Due to the lack of a web browser, the PlayStation Portal was initially unable to connect to most public Wi-Fi hotspots which require access to a captive portal for authentication. A system software update rolled out on June 19, 2024, allowing users to connect to these public networks. This was initially limited to the 2.4 GHz radio band, but another firmware update released in July added support for 5 GHz public Wi-Fi networks.

Publications have noted that the quality of the stream, both locally and remote, is highly dependent on the home router, and generally recommend the PlayStation 5 to be hardwired to the router using Ethernet instead of wirelessly.

== Development ==

The PlayStation Portal was developed under the codename Project Q. Rumors of the device began circulating in early 2023, with reports describing a handheld device focused solely on Remote Play, codenamed "Q Lite". The device was officially announced during the PlayStation Showcase on May 23, 2023, where it was presented as a dedicated accessory for the PlayStation 5 rather than a standalone console successor to the PlayStation Vita.

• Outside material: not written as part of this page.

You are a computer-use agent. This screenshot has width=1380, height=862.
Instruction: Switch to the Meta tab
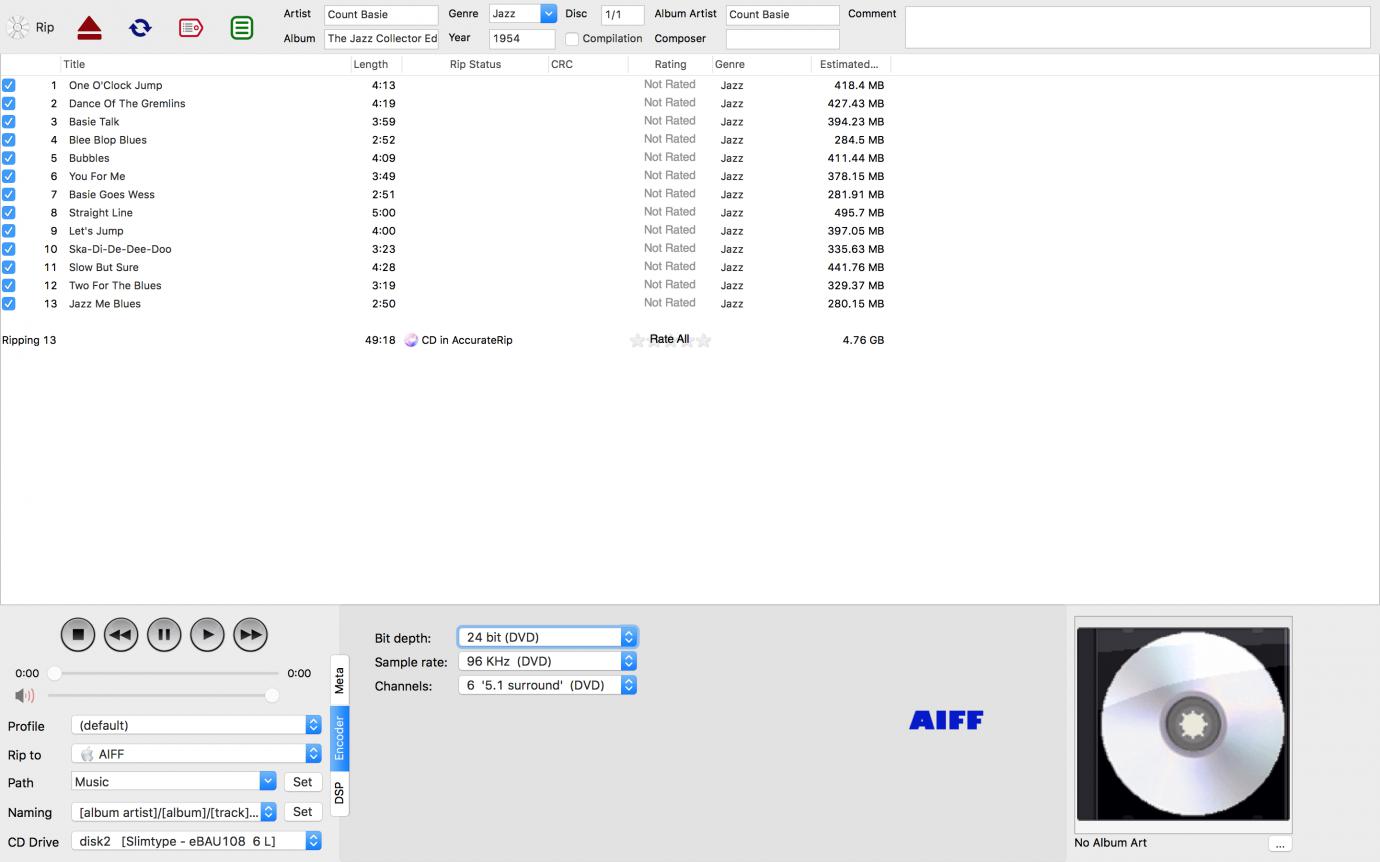[x=339, y=681]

On August 23, 2023, Sony officially revealed the final name as the PlayStation Portal, along with its pricing and release window.

== Reception ==
The PlayStation Portal received mixed to positive reviews from critics. Reviewers generally praised the device's build quality, screen, and ergonomic integration of the DualSense controller features, but criticized its reliance on network stability and lack of Bluetooth support.

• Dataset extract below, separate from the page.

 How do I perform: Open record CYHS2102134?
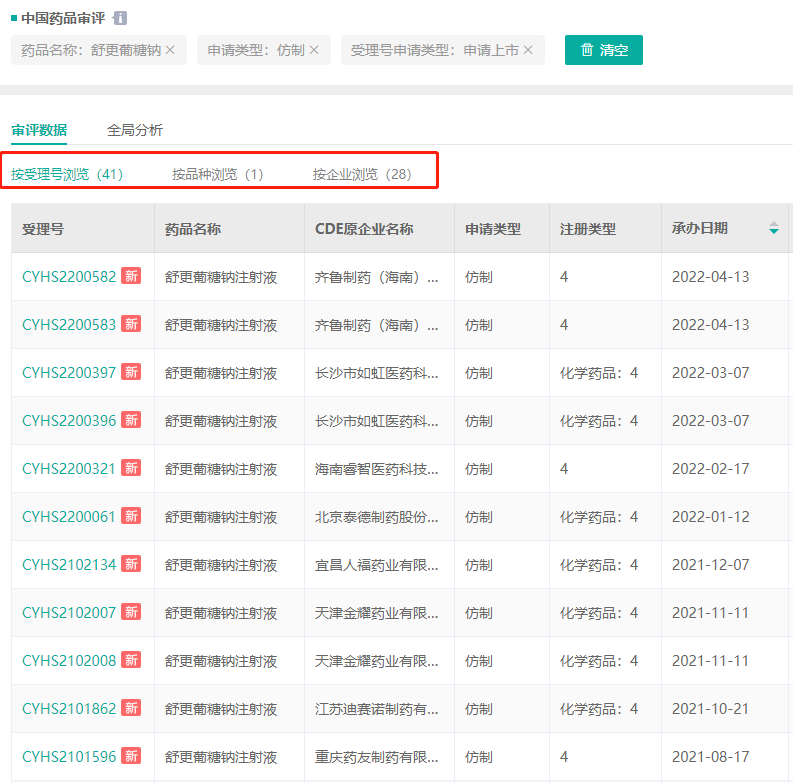[69, 565]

Seth G. Macy of IGN awarded the device an 8/10, calling it "the best PlayStation 5 Remote Play solution available." He highlighted the 8-inch LCD screen as "bright and vibrant" and praised the retention of the DualSense's haptic feedback and adaptive triggers, noting that the experience felt significantly more authentic than using a smartphone with a clamp controller. Screen Rant similarly praised the hardware, describing it as "an incredible piece of hardware that slots perfectly into something I didn’t know I wanted."

However, the device's strict requirement for a strong Wi-Fi connection was a frequent point of contention. The Verge noted that the user experience "lives and dies by your Wi-Fi," with performance suffering noticeably on unstable networks. Michael Higham of GameSpot was more critical, stating the device "just isn't good enough" due to inconsistent connection quality and image compression, even on decent home networks.

Engadget described the Portal as "baffling" and questioned the $199 price point for a device that cannot play games locally. The review also criticized the omission of Bluetooth support, which forces users to use wired headphones or purchase proprietary PlayStation Link audio accessories. The device was frequently referred to in the media as the "Dad station," a nickname reflecting its niche but effective appeal to parents and users in shared living spaces who cannot always commandeer the main television.

Following its announcement, there was a degree of doubt about the potential of the device. However, the PlayStation Portal has reportedly been a sales success, becoming the best-selling PS5 accessory in the United States in 2024. Eleven months on from its U.S. launch, an estimated minimum of 420,000 units had been sold in the country.

In 2024, data from Circana indicated that the PlayStation Portal was the best-selling accessory in dollar sales for the year in the US market. By late 2024, industry analysts estimated that roughly 3% of PlayStation 5 owners had purchased the device.

== Hacking ==
In 2024, security researcher Andy "theflow0" Nguyen announced he was able to hack the PlayStation Portal and run PlayStation Portable games on it through the PPSSPP emulator, posting a picture of the Portal running the PSP release of Grand Theft Auto: Liberty City Stories.